I worked carnival games for several years of my misspent youth. A friend’s dad owned a traveling show. I joined up and did pretty well, netting, in commissions, anywhere from $300 to $500 per day (inflation adjusted). And all I did was apply the same middle-class worth ethic that had earned me lots of As and membership in Mensa.
Carnival hucksters aren’t stupid. They’ve got street smarts and years of experience hoodwinking ‘rubes’ into believing they can win something for nothing. And the games they entice you to play always give them the advantage.
Not every carnival game is rigged. But all of them are created to give the carnie the house advantage—and leave you with empty hands.
Here are insider secrets that could prevent you from getting f****d over on classic carnival games:
GUESS YOUR WEIGHT GAME: The secret to this game is that the carnie doesn’t care whether he guesses your weight correctly or not. With rare exceptions, the prize you win when he makes a ‘mistake’ cost him less than what you paid to play!
Bonus if you have a bad body image: the carnie will always flatter you by dramatically underestimating your weight.
BASKETBALL THROW: There are many tricks to this game. The hoop is often a touch too small, the backboard is not regulation height and the ball is either over or under inflated.
If you love the sight of dejected high school jocks, watch from the sidelines.
MILK BOTTLE THROW: The three milk bottles you need to knock down with a softball are not all the same weight. Often, the bottom bottles are weighted down with lead, making them difficult to topple.
But of course, you already knew that. I hope.
CATS ON A SHELF: This throwing game requires you to knock sawdust-stuffed ‘cats’ off a shelf with a baseball. In extreme cases, the carnie controls a hydraulic lever that can extend the width of the shelf, making it impossible for the ‘cat’ to fall completely off the shelf.
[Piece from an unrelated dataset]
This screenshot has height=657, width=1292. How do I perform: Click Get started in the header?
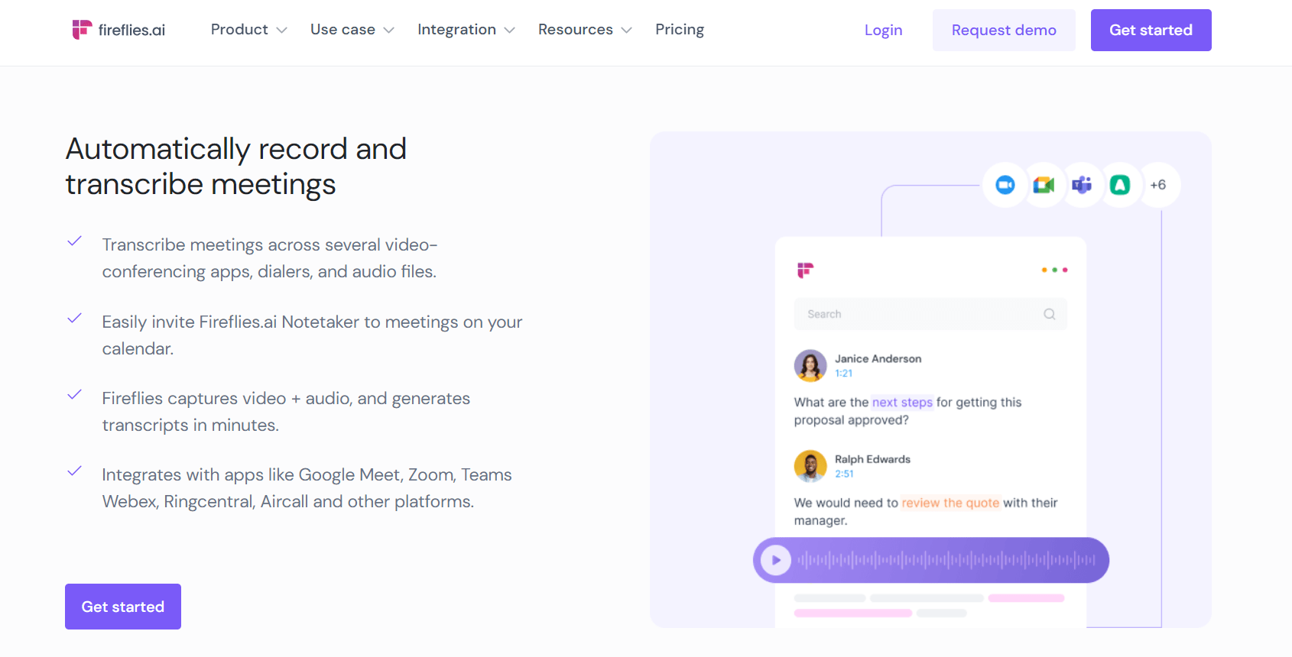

I paid for my college education with this one. Of course, I had to dodge a few baseballs thrown at my head.
BALLOON DART: When the player pops a balloon with a dart, he wins the prize described on a tag that’s revealed. Unscrupulous carnies simply ‘palm’ any tag that awards the player a major prize, replacing it with one awarding an insignificant prize.
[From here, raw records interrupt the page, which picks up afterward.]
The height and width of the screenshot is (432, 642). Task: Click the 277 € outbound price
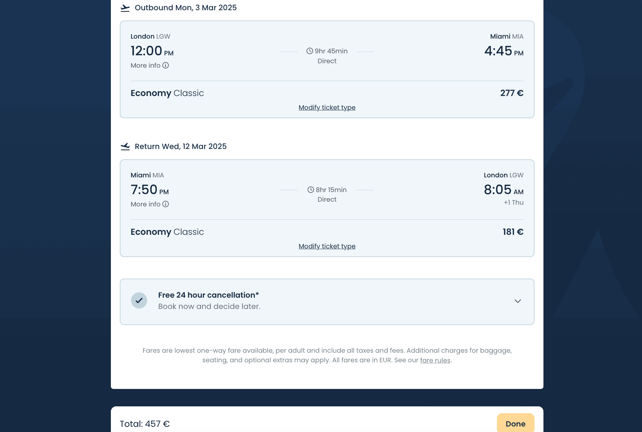point(512,93)
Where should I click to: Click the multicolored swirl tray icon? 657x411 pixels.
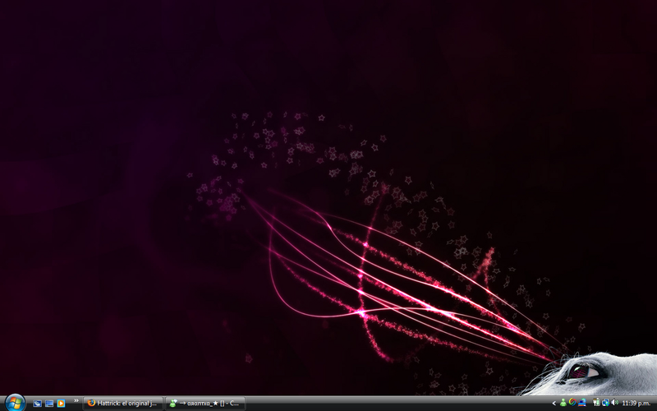[x=572, y=403]
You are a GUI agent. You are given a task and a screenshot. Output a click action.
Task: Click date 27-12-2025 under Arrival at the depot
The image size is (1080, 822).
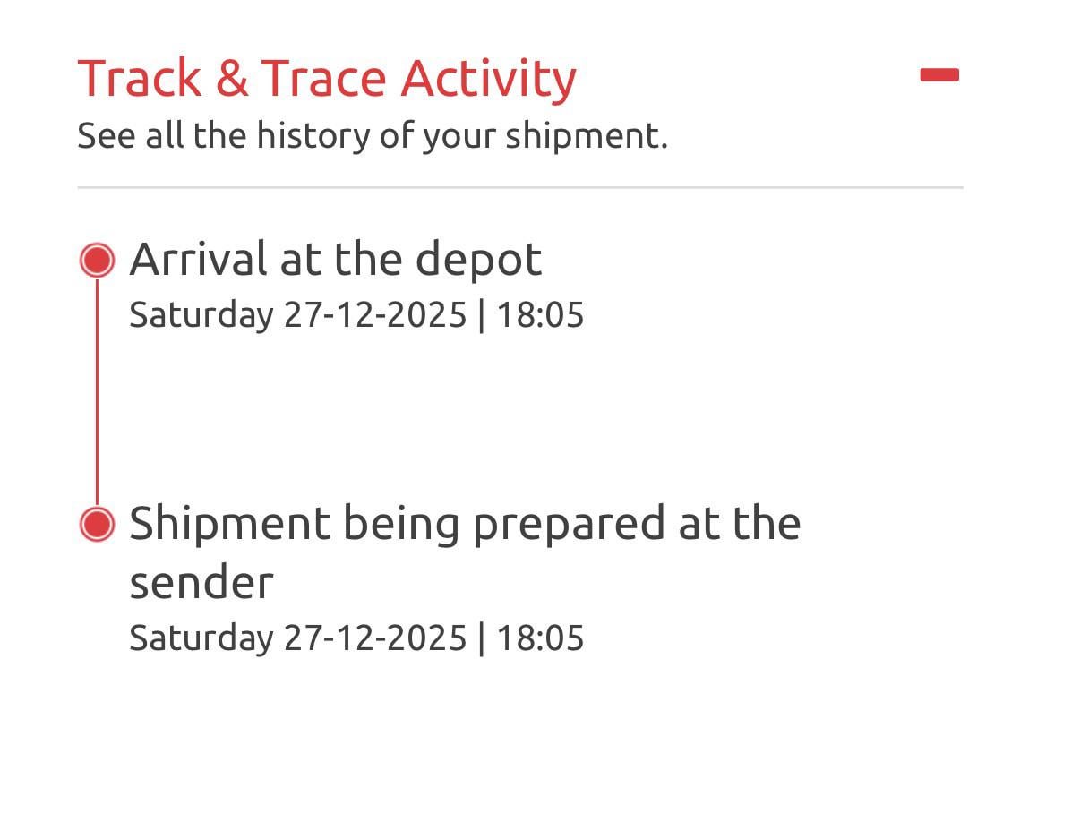click(375, 315)
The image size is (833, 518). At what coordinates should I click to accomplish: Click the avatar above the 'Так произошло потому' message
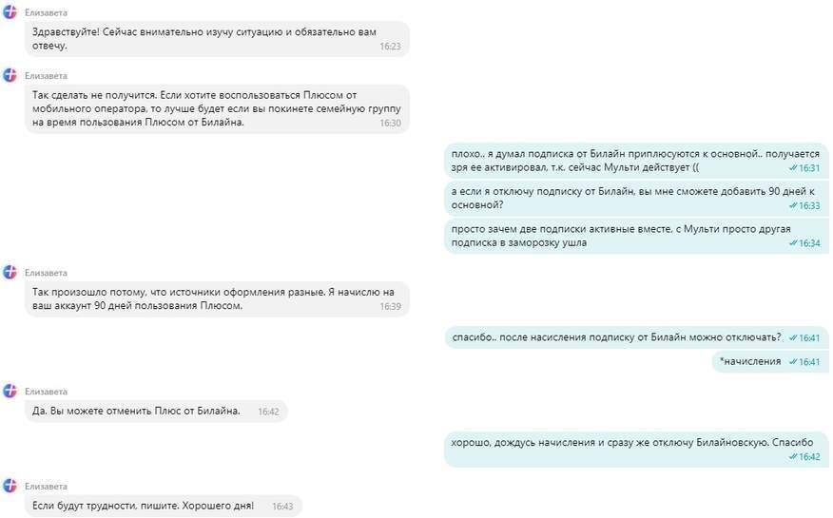pyautogui.click(x=10, y=272)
A great game for teaching children that life is not fair.
BUSHEL BASKET: To win this deceptively simple game, the player needs only to toss a softball into a common bushel basket so that the ball remains inside. However, a shifty carnie can secretly tighten the tension on the bottom of the bushel, causing the ball to pop out—and the player to lose.
DIME TOSS or GLASS PITCH: People who play this game win a piece of tableware when the dime they toss into the center ring remains in one of the plates, glasses or bowls spread out before them. The only “fix” here is that it is very difficult to throw a dime in a way that it doesn’t skip out of the plate.
Otherwise known as a “grind store.”
CRANE GAME or “DIGGER”: This game asks the player to operate a scale-model crane in a glass case filled with prizes. The player wins as many prizes as he can scoop up with the shovel. Difficult to begin with, the game can be made even harder by a carnie who uses a screwdriver to tamper with the claws on the shovel, causing the prize to fall out.
Last week, I spotted one of these in a grocery store lobby.
ANY GAME RUN BY A GUY WHO DOESN’T LOOK LIKE A CARNIE: I specialized in these. Too varied and complicated to go into here—let’s just say they’re adult games like the Razzle, where an individual can lose a few hundred $$ before he or she knows it. Typically the suckers are sophisticates who think they’re too smart to get taken on a carnival game. Like lawyers and M.F.A.s. I wrote about the thrill and anxiety I experienced running one in a memoir published by Simon & Schuster, Eyeing the Flash: The Making of a Carnival Con Artist.
CARNIVAL FOOD: You pay the true price for eating this sh*t about two hours after leaving the midway.